Java SE 8で、Oracle WebLogic Serverはもっと開発しやすく、運用しやすくなる

 現在、国内外で多くの企業が自社システムの最新Java環境への移行、すなわちJava SE 8やJava EE 7への移行を進めている。また、クラウドの普及を受け、その活用を前提に将来も見据えたシステム・アーキテクチャの刷新を検討する企業も少なくない。

 そうした企業の要求に応えるべく、今、Oracle WebLogic Server 12cは大きく進化を遂げようとしている。日本オラクルが2015年2月に開催した「エンタープライズJavaセミナー2015」におけるセッション「エンタープライズJavaのためのプラットフォーム WebLogicとJava Cloud最新情報」(講師:日本オラクル Fusion Middleware事業統括ビジネス推進本部 新井庸介氏)の内容を基に、今年予定されているOracle WebLogic Server 12cの強化ポイントを紹介する。

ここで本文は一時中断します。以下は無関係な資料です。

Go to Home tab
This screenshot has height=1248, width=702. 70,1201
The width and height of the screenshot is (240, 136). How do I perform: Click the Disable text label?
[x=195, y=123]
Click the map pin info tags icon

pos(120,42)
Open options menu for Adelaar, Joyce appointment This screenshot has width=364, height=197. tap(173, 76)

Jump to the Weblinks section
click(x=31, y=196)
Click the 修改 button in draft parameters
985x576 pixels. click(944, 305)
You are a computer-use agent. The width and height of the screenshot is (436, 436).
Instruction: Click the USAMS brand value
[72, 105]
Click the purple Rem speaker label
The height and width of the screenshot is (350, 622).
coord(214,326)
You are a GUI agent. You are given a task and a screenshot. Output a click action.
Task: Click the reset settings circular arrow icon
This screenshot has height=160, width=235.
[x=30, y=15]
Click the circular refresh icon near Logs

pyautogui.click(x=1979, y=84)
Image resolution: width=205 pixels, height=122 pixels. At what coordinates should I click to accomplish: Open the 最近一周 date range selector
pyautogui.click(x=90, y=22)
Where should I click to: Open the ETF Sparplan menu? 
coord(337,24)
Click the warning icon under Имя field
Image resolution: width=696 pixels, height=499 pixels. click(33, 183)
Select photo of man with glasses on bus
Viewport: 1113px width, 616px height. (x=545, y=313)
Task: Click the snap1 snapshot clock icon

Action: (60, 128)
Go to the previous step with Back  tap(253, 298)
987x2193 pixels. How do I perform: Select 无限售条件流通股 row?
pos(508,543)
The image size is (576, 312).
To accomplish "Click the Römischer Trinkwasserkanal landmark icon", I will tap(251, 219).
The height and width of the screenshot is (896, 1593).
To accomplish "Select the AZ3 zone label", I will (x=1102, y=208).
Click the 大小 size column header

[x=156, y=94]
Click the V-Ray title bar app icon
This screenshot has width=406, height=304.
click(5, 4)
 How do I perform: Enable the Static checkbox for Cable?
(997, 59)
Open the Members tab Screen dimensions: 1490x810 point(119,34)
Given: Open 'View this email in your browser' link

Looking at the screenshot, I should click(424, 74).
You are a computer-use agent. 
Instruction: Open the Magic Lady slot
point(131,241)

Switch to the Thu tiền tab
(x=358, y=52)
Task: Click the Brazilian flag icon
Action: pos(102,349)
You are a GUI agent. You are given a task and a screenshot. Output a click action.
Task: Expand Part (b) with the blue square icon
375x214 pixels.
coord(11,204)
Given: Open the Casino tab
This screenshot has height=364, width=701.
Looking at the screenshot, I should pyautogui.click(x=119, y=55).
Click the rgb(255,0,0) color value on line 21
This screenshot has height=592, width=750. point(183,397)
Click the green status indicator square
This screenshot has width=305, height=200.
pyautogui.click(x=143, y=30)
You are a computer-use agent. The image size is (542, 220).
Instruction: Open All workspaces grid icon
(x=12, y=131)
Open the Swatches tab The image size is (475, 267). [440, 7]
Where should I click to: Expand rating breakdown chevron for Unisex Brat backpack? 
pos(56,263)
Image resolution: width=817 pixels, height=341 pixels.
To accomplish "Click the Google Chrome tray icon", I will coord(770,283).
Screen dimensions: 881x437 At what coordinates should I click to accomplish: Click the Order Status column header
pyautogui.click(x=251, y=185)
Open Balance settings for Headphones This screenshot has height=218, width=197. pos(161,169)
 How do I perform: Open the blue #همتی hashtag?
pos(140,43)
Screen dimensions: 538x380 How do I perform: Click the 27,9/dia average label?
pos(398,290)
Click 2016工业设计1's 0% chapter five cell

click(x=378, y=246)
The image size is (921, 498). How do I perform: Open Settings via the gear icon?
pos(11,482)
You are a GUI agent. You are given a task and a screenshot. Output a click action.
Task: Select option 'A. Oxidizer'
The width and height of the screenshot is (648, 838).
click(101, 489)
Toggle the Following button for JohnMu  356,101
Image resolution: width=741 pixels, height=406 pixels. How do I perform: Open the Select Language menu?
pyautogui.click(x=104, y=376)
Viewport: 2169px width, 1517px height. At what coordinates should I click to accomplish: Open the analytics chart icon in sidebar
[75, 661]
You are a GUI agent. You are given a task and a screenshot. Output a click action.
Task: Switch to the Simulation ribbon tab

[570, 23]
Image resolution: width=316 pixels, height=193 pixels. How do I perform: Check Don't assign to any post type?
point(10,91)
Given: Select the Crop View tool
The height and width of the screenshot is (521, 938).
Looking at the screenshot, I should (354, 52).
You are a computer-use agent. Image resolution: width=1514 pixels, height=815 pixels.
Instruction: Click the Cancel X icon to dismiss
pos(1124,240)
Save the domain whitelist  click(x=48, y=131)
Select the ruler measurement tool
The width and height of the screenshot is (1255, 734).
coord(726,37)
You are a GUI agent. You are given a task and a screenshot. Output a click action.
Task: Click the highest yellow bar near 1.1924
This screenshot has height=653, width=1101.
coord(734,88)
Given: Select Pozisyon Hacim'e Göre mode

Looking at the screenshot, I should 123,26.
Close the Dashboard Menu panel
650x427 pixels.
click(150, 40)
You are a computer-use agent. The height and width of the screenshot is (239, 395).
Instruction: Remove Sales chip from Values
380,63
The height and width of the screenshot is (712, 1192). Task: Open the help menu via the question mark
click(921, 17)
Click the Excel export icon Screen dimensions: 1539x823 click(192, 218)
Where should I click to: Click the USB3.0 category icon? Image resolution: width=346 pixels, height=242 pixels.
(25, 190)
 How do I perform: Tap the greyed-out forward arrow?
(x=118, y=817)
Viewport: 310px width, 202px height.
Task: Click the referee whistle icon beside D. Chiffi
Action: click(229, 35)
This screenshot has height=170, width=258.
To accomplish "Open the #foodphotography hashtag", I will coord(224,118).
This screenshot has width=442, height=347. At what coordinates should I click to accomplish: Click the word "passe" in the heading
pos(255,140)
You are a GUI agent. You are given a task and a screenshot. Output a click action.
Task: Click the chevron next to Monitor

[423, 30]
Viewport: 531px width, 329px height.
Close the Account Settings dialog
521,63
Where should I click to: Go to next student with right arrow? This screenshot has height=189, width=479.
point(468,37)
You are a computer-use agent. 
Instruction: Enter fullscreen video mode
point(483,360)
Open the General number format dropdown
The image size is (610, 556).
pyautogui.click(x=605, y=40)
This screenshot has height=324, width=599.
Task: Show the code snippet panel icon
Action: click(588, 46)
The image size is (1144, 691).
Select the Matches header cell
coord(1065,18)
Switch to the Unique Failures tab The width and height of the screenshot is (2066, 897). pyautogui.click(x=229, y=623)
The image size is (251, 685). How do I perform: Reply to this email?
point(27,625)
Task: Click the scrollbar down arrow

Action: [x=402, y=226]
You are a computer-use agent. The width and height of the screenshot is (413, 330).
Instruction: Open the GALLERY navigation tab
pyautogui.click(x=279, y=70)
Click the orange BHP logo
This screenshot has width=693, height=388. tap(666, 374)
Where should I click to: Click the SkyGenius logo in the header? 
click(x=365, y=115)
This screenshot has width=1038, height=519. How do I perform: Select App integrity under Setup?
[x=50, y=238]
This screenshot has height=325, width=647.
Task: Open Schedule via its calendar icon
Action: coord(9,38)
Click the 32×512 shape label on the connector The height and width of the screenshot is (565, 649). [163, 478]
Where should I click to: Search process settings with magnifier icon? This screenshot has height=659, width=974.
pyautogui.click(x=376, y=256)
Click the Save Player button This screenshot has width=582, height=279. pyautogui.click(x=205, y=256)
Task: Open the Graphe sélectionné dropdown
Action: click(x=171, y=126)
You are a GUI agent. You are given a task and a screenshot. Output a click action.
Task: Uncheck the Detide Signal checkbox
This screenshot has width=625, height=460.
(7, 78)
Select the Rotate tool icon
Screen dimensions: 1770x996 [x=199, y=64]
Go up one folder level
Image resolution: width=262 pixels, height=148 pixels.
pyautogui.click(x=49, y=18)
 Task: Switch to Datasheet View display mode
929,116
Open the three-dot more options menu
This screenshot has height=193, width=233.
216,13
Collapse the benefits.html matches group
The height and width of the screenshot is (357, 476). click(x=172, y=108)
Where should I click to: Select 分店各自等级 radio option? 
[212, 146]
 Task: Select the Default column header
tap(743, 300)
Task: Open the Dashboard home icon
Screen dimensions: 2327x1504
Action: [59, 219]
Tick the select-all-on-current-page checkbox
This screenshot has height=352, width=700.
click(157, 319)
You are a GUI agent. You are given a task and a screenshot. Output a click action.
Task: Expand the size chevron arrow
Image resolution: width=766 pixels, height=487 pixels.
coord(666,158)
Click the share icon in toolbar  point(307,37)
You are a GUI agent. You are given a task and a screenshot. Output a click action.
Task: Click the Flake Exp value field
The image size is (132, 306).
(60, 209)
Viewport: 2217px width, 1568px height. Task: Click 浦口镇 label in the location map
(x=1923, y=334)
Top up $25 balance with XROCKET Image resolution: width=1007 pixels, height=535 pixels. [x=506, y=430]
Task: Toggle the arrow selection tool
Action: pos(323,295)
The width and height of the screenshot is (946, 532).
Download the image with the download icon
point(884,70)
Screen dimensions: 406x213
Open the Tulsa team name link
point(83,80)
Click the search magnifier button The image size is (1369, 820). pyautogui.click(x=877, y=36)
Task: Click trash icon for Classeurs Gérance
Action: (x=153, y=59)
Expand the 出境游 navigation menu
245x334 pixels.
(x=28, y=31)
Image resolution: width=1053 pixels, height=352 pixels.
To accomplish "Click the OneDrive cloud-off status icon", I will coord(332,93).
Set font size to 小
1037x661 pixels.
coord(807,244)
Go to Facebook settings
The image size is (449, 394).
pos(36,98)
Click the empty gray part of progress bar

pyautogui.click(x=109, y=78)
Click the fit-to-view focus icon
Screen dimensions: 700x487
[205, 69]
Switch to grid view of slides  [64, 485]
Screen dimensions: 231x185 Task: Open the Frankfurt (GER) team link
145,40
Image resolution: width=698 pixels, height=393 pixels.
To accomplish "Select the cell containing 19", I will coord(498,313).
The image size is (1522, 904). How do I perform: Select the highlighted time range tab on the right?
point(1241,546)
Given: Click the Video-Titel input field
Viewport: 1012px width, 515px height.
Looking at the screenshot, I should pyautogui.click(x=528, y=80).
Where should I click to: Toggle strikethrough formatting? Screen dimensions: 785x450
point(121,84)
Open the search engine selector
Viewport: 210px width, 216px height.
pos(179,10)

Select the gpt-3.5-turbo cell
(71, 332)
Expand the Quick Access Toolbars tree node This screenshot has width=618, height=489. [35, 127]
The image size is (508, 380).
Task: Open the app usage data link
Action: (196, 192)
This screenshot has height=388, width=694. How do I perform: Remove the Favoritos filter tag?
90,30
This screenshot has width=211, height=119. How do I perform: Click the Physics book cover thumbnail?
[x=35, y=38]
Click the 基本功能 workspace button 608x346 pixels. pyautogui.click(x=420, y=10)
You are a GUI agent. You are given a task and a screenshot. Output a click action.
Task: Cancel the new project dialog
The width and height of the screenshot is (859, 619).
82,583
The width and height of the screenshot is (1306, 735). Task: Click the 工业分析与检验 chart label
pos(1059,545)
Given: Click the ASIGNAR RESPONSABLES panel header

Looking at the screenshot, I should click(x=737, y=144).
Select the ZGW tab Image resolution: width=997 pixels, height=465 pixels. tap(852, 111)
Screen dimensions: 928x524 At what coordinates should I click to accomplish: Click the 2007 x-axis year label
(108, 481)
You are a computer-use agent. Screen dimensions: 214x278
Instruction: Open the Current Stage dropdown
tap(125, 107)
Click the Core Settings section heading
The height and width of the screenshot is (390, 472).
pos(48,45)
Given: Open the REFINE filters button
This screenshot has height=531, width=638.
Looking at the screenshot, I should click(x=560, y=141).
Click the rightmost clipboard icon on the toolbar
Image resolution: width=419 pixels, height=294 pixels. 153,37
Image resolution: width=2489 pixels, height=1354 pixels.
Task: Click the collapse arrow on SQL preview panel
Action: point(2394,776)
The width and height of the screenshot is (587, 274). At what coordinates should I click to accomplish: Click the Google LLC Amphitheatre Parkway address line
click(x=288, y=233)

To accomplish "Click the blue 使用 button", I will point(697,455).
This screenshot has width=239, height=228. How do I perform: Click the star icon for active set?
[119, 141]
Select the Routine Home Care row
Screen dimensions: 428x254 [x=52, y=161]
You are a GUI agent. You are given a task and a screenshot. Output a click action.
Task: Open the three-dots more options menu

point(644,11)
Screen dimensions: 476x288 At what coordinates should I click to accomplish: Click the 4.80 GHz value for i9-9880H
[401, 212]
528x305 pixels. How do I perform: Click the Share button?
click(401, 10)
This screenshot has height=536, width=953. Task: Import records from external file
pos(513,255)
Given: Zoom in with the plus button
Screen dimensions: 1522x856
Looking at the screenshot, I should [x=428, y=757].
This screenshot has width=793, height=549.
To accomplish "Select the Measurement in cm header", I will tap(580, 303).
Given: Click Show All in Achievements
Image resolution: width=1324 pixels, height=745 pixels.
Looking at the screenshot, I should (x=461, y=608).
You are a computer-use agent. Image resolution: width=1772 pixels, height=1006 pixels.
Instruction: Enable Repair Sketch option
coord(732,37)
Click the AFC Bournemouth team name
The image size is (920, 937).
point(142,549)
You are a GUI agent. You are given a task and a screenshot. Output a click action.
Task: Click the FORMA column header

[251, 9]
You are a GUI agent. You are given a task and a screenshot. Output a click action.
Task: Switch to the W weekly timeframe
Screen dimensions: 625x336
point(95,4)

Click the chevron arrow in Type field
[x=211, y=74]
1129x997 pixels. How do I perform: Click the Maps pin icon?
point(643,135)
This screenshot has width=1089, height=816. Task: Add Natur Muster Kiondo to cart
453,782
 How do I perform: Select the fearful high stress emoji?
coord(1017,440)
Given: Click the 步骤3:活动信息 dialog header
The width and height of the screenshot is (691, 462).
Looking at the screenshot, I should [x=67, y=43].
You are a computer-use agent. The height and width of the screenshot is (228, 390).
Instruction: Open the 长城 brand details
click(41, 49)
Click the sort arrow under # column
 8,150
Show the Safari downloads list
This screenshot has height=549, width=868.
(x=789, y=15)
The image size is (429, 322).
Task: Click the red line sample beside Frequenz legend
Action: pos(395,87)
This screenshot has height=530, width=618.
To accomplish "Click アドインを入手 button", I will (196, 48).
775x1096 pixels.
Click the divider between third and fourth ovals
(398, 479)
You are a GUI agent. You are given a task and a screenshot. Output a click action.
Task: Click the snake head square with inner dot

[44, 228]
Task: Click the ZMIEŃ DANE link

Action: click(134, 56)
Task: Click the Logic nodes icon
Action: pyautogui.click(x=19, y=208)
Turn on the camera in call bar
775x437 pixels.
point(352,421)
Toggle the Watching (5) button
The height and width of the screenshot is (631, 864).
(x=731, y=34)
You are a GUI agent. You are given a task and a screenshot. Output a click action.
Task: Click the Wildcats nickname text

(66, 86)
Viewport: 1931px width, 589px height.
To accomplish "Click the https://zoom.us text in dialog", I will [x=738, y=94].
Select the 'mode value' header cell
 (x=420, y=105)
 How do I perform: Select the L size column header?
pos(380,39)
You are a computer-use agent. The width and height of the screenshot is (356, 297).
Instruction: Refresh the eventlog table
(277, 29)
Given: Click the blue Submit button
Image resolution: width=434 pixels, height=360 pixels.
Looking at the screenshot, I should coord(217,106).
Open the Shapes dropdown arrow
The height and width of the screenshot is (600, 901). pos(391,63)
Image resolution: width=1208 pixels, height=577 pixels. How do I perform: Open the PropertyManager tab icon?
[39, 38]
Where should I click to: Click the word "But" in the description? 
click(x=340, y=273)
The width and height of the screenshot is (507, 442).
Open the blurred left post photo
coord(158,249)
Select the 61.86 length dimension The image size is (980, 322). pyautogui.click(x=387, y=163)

 Oracle WebLogic Serverの最新バージョンは、2014年6月にリリースされた「Oracle WebLogic Server 12c(12.1.3)」である。また、年内に次期バージョン「Oracle WebLogic Server 12c Release 2(12.2.1)」(通称:Oracle WebLogic Server 12c R2)のリリースが予定されている。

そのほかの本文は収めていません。